The UK labour market is going through a period of change. According to the Office for National Statistics, there are around 721,000 vacancies in the UK as of early 2026, down 9.5% year on year. Job postings remain 19% below pre-pandemic levels (Indeed, 2026 UK Hiring Trends). Yet 76% of employers still report difficulty filling positions (Career Moves Group, 2026). Fewer roles, but still hard to fill the right ones. That is where AI can genuinely help.
AI hiring tools work in different ways. Some rely on keyword matching, others on structured assessments. Reed.ai works by analysing job descriptions and matching them against candidate profiles based on skills and experience, surfacing the most relevant people quickly rather than waiting for them to find you. Accuracy depends on how clearly the role is defined and how complete the candidate profiles are.
High-volume screening, consistently applying the same criteria across thousands of applications
Scheduling and logistics, reducing time to interview by automating coordination
Identifying strong matches, surfacing candidates who closely fit a well-defined role profile
AI struggles with roles requiring nuanced judgement, cultural contribution, or potential beyond current experience. It also performs poorly when the role brief is vague. Human oversight remains essential at every stage. That is why Reed.ai pairs its AI with recruitment coaches who work alongside the technology, bringing the kind of human judgement that no algorithm can replicate. The platform is built to make AI and people work together, not to replace one with the other.
The proof is in the results. Reed.ai hired its own Senior Product Designer, Linda, in just 8 days through the platform. The team also hired our Customer Engagement Executive, Adrien in 6 days. These are not outlier results; they reflect what happens when AI matching, a large candidate pool, and a well-written role brief work together.
The most effective approach combines AI screening for volume and consistency with human assessment for judgement and fit. Use AI to narrow the field, then invest human time where it adds most value: competency interviews, reference checks, and offer conversations.
Does AI make hiring more accurate?
AI can improve the consistency and speed of candidate assessment, but accuracy depends on how well the tools are configured, what they measure, and whether human judgement remains part of the process. It performs best on a clearly defined role with complete candidate profiles, and weakest when the brief is vague.
Where does AI perform well in hiring?
AI is strong at high-volume screening that applies the same criteria consistently across thousands of applications, at scheduling and logistics that reduce time to interview, and at surfacing candidates who closely fit a well-defined role profile quickly rather than waiting for them to apply.
Where does AI fall short in hiring?
AI struggles with roles requiring nuanced judgement, cultural contribution, or potential beyond current experience, and it performs poorly when the role brief is vague. Human oversight remains essential at every stage, which is why Reed.ai pairs its AI with recruitment coaches.

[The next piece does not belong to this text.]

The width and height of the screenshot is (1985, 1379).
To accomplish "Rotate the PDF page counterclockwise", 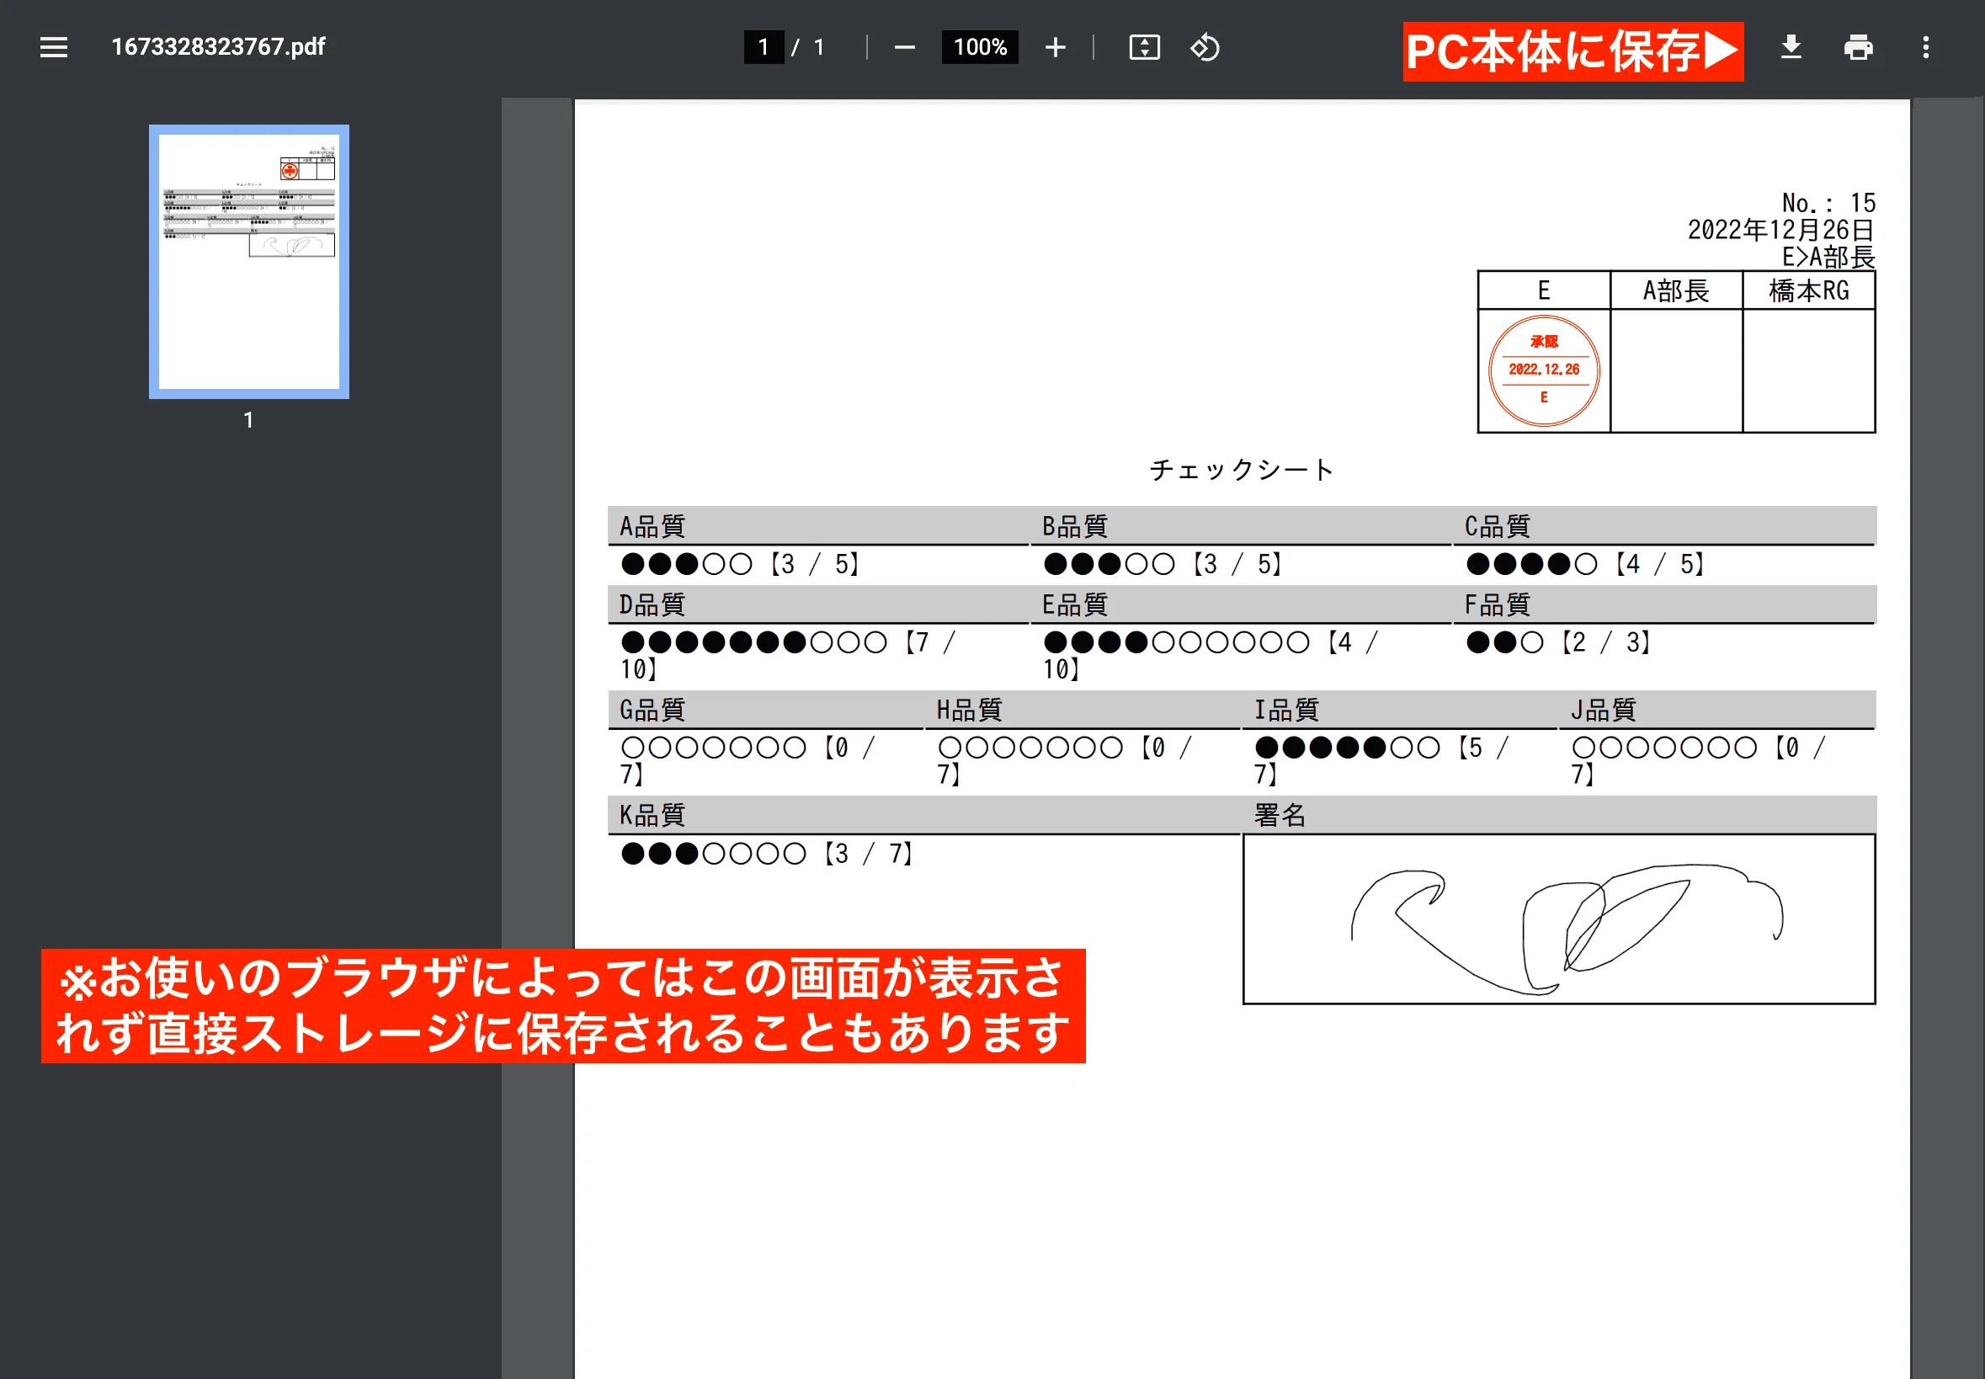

How does Reed.ai keep hiring accurate?
Reed.ai analyses job descriptions and matches them against candidate profiles based on skills and experience, surfacing the most relevant people quickly. It pairs this AI matching with recruitment coaches who bring the human judgement no algorithm can replicate, so AI and people work together rather than one replacing the other.
What results has Reed.ai achieved?
Reed.ai hired its own Senior Product Designer, Linda, in just 8 days through the platform, and its Customer Engagement Executive, Adrien, in 6 days. These reflect what happens when AI matching, a large candidate pool and a well-written role brief work together.
How should employers use AI to improve hiring outcomes?
The most effective approach combines AI screening for volume and consistency with human assessment for judgement and fit. Use AI to narrow the field, then invest human time where it adds most value: competency interviews, reference checks and offer conversations.